They walked back to the farmyard bringing with them the full baskets of corn. Some would be stored to dry and have meal made of them. Others they would take into town and sell. 

“I’ll put the kettle on,” June said, shooing chickens out of her way as she aimed for the house. “He’ll be wanting tea.” 

“I don’t think we should serve him anything,” Charlie said, hotly. “Why doesn’t he realize that we don’t like him?” 

“Because he doesn’t,” Jason said, watching the buggy come in through the open gate. 

And all too soon, before he was prepared for the encounter, Mr. Preston Church drove into the farmyard scattering chickens as he came. 

“Ah, Jason,” he said, as though they were old friends. “Take care of my dear Lucille, won’t you?” 

He meant the horse. 

Jason nodded but said nothing. He found that keeping his tongue firmly behind his teeth was the best way for him not to say what he was thinking. It had served him well in the army and it did so now again. 

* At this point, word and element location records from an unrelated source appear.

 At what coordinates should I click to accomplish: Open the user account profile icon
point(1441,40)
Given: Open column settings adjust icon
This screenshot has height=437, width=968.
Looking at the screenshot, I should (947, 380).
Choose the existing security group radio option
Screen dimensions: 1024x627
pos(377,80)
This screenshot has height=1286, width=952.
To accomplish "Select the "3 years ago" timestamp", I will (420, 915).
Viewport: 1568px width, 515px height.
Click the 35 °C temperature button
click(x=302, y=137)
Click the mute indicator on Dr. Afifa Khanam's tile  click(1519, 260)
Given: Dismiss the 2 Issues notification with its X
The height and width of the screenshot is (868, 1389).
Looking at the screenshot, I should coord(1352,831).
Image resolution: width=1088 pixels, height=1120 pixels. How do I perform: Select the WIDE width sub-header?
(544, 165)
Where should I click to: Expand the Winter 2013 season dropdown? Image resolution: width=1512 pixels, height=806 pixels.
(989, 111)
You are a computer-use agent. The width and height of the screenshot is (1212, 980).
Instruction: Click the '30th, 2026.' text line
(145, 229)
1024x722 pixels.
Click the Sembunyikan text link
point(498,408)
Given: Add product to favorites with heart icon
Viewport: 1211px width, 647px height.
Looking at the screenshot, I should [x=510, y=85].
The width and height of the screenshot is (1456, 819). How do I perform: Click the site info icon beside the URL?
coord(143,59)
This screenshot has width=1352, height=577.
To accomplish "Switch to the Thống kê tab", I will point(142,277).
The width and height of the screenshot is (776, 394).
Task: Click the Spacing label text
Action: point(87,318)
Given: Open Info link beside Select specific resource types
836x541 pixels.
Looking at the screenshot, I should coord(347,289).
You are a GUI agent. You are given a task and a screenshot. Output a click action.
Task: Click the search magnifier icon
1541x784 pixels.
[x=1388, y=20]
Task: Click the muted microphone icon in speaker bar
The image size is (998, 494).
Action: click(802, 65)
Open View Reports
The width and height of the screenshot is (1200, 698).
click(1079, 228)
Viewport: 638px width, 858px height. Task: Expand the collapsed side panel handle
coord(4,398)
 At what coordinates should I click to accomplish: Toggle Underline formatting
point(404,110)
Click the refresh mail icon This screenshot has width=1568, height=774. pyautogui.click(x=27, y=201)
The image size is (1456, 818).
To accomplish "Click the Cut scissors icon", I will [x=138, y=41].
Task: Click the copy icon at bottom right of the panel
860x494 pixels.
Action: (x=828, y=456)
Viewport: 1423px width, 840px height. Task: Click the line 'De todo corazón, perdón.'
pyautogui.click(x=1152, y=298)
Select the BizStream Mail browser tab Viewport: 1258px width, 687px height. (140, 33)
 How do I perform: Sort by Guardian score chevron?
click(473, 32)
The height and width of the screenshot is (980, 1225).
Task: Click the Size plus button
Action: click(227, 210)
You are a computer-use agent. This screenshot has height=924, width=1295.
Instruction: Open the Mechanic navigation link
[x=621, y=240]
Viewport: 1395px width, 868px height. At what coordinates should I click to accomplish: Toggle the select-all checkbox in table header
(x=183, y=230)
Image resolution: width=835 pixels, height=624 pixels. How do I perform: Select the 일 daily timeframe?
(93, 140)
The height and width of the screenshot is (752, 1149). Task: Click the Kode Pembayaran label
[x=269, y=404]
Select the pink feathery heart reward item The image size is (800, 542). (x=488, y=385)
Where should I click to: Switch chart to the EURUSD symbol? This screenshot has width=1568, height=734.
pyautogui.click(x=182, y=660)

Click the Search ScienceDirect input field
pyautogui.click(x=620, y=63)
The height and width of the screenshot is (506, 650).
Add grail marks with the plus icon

“Sullen fellow, ain’t he?” Preston asked as he greeted June in the yard. She had come out of the house to greet him as her parents would have insisted she do, had either been alive. Or so she insisted. 

She shot a look at Jason, her eyes begging him not to make a fuss. He wouldn’t of course, because she didn’t want him to. He nodded and smiled. She smiled in response and her expression eased a bit as she ushered Preston into the house, his polished shoes gleaming in the sunlight. Before closing the door, she cast one last look Jason’s way; a longing look that he knew meant he shouldn’t be long. 

Jason took the horse by the reins and led her to a trough of water. He didn’t unhitch her. Hopefully they could get rid of this nuisance man and get on with harvesting the corn before the birds came to eat it. 

As Jason took care of the horse, he considered her owner. That man was too clean for a farm. Jason wondered if Preston did anything on his own land himself or if he had other people to do it all for him. He suspected it was the latter. 

Word around town was that Mr. Church had inherited a vast fortune when his father died. What Preston’s father had done for a living, no one knew. Jason thought he had to have been a stagecoach robber, a pirate or something like that to have so much money. The man seemed to ooze gold from his pores. 

Lucile was a docile horse and she seemed thrilled with the contents of the trough, so Jason left her there. 

He went for a quick wash at the water barrel beside the house to take the dust from his hands and face. Then he entered the house, still drying his hands on a rag. 

Everyone was in the parlor and the kettle was only just starting to boil. As it whistled loudly, Jason picked up a dish towel and took it off the hook over the fire. June came hurrying into the kitchen. 

“He insisted on sitting in the parlor like he’s proper company or something,” she said in a hushed voice. “Thank you for helping with the kettle.” 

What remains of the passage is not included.